On October 24, 1981, representatives from 14 states and the District of Columbia founded the National Coalition of 100 Black Women (NCBW). They responded to the New York Coalition’s nationwide call to develop a leadership forum for professional Black women from the public and private sectors. That call resulted in a network of Black women who joined together to meet the personal and professional needs of the contemporary Black woman, the needs of her community and her access to mainstream America.
Today, the national movement has garnered more than 6,000 members over the years throughout 60 chapters representing 25 states and the District of Columbia. In profile, the typical Coalition woman has completed college, holds a professional position, earns a median income of $40,000, is age 40 to 50, and is integrally involved in the socioeconomic and political matrix of her respective community.

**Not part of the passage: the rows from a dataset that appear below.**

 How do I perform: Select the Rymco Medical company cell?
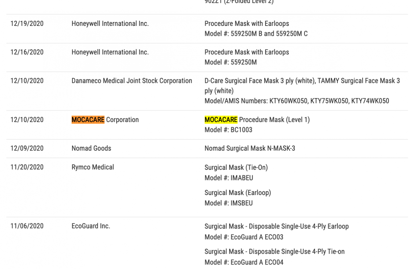[93, 167]
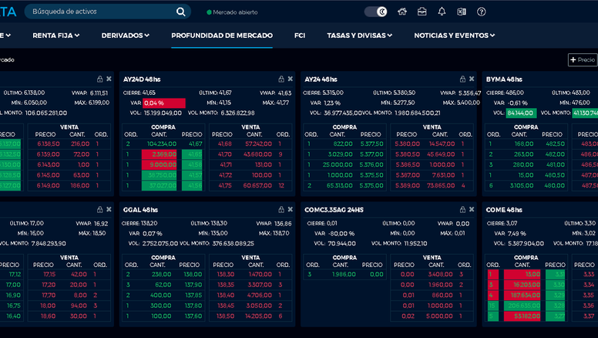Open the FCI menu item
The height and width of the screenshot is (338, 598).
pos(300,35)
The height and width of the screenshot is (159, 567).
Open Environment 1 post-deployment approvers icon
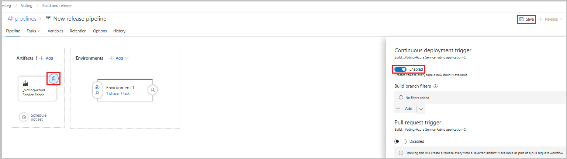click(153, 90)
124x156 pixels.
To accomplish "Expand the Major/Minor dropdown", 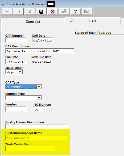I will 20,72.
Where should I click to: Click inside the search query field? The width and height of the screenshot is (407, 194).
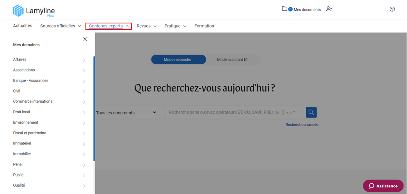[x=234, y=112]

The stated purposes of the Coalition are:
To foster principles of equal rights and opportunities;
To promote the awareness of Black culture;
To develop the potential of the membership for effective leadership and participation in civic affairs;
To take action on specific issues of national and international importance, and
Structured for Action
The National Coalition of 100 Black Women is committed to being a united voice for more than 14 million Black women in the United States.
As a leadership forum, it serves as a role model to help elevate the quality of life for young Black Women and other Black women in transition.

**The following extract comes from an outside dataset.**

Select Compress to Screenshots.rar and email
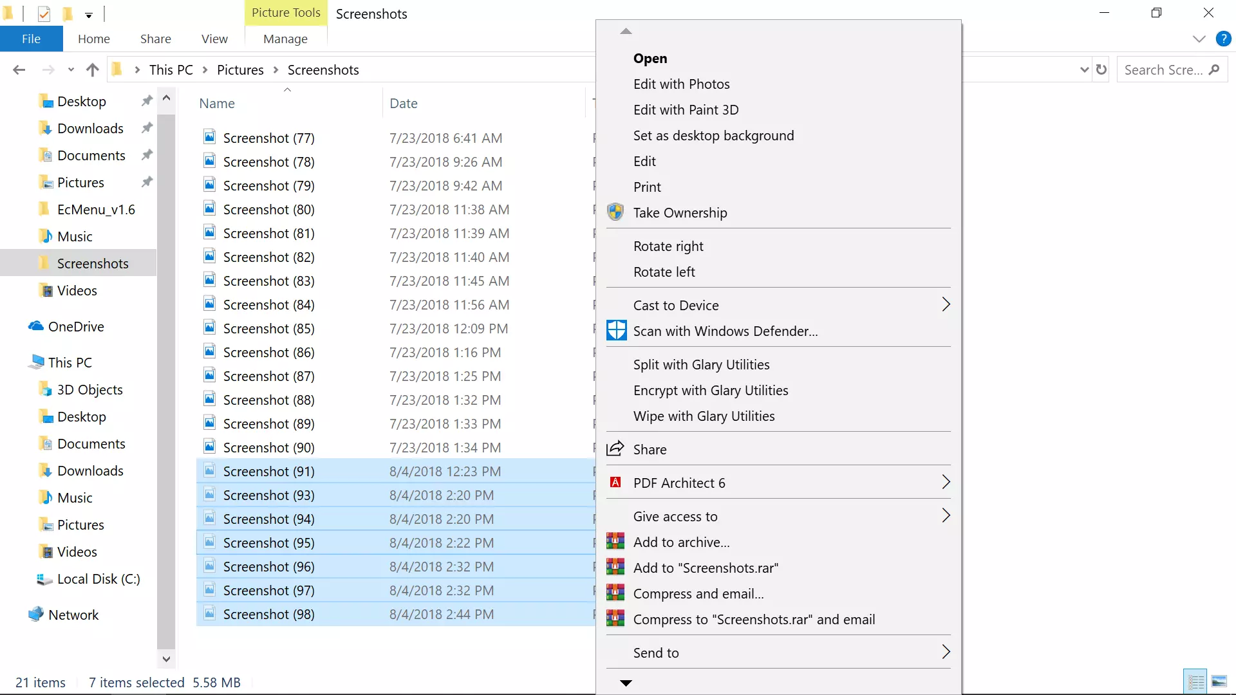Screen dimensions: 1236x695 (x=754, y=618)
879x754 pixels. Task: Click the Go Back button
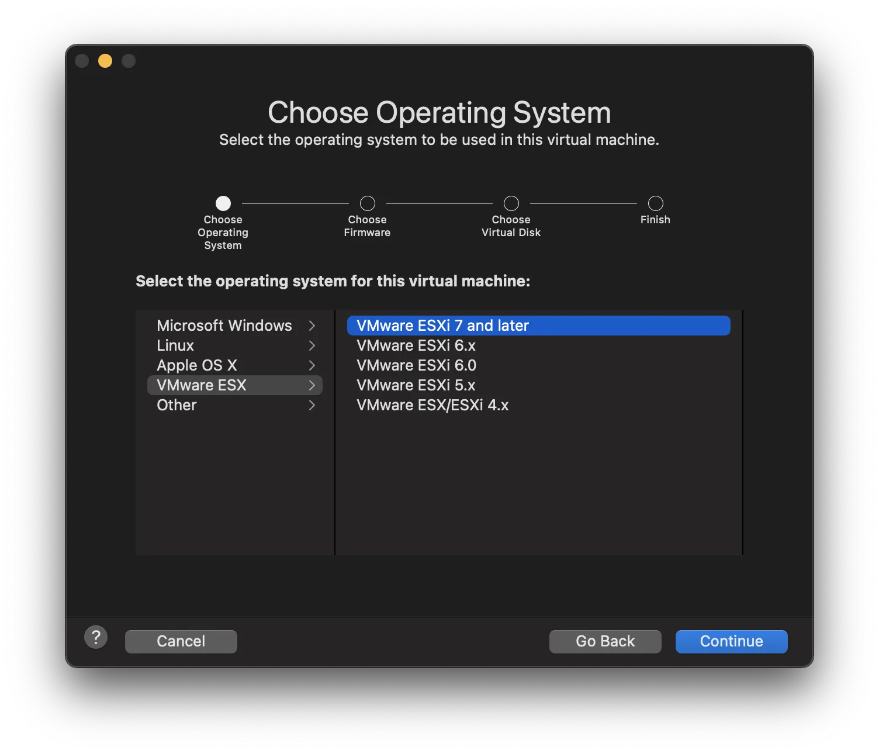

As an organization of career (professional and volunteer) women, it draws upon the strength of its membership to work toward solutions on issues of concern to the contemporary Black woman.
As a network, it serves as a vehicle of communication among Black women for their own personal and professional development.
And as an advocacy group, it collectively seeks the political and economic empowerment of Black women as a means of gaining access to mainstream America.
In line with those objectives, the Coalition has set the following as target areas for program development over the coming years:
Legislative Analysis and Voter Mobilization
Personal and Professional Development
Role Model/Mentor Projects
Influencing and Shaping Public and Private Policy
Local and national advocacy to eliminate HIV-AIDS and its ravaging impacts on girls, women and communities of color
Promoting Economic Empowerment of Black Women through wealth building strategies, retirement planning, advocacy for pay equity and related changes to social security
Facilitating Personal and Professional Development of NCBW Members and our constituents
Promoting Role Model/Mentor Projects for young women and other working women
Increasing Access to Higher Education for working moms and women of color
Participating in Research to Define Solutions to Teen and Unplanned Pregancies in communities of color
Increasing awareness of, and furthering actions to, close the gender gap in health, education and economic development
Supporting Worldwide Efforts for Elimination of Gender-Based Violence and Discrimination Against Women in All Forms
To achieve its targeted goals, the NCBW works to develop alliances with leadership from corporate, civic, political and government entities and to build a consensus among special interest groups. Moreover, the Coalition, created to serve as the eyes, ears and voice for all Black women, positions itself as a complement to the strong heritage of existing Black women’s organizations that share its goals.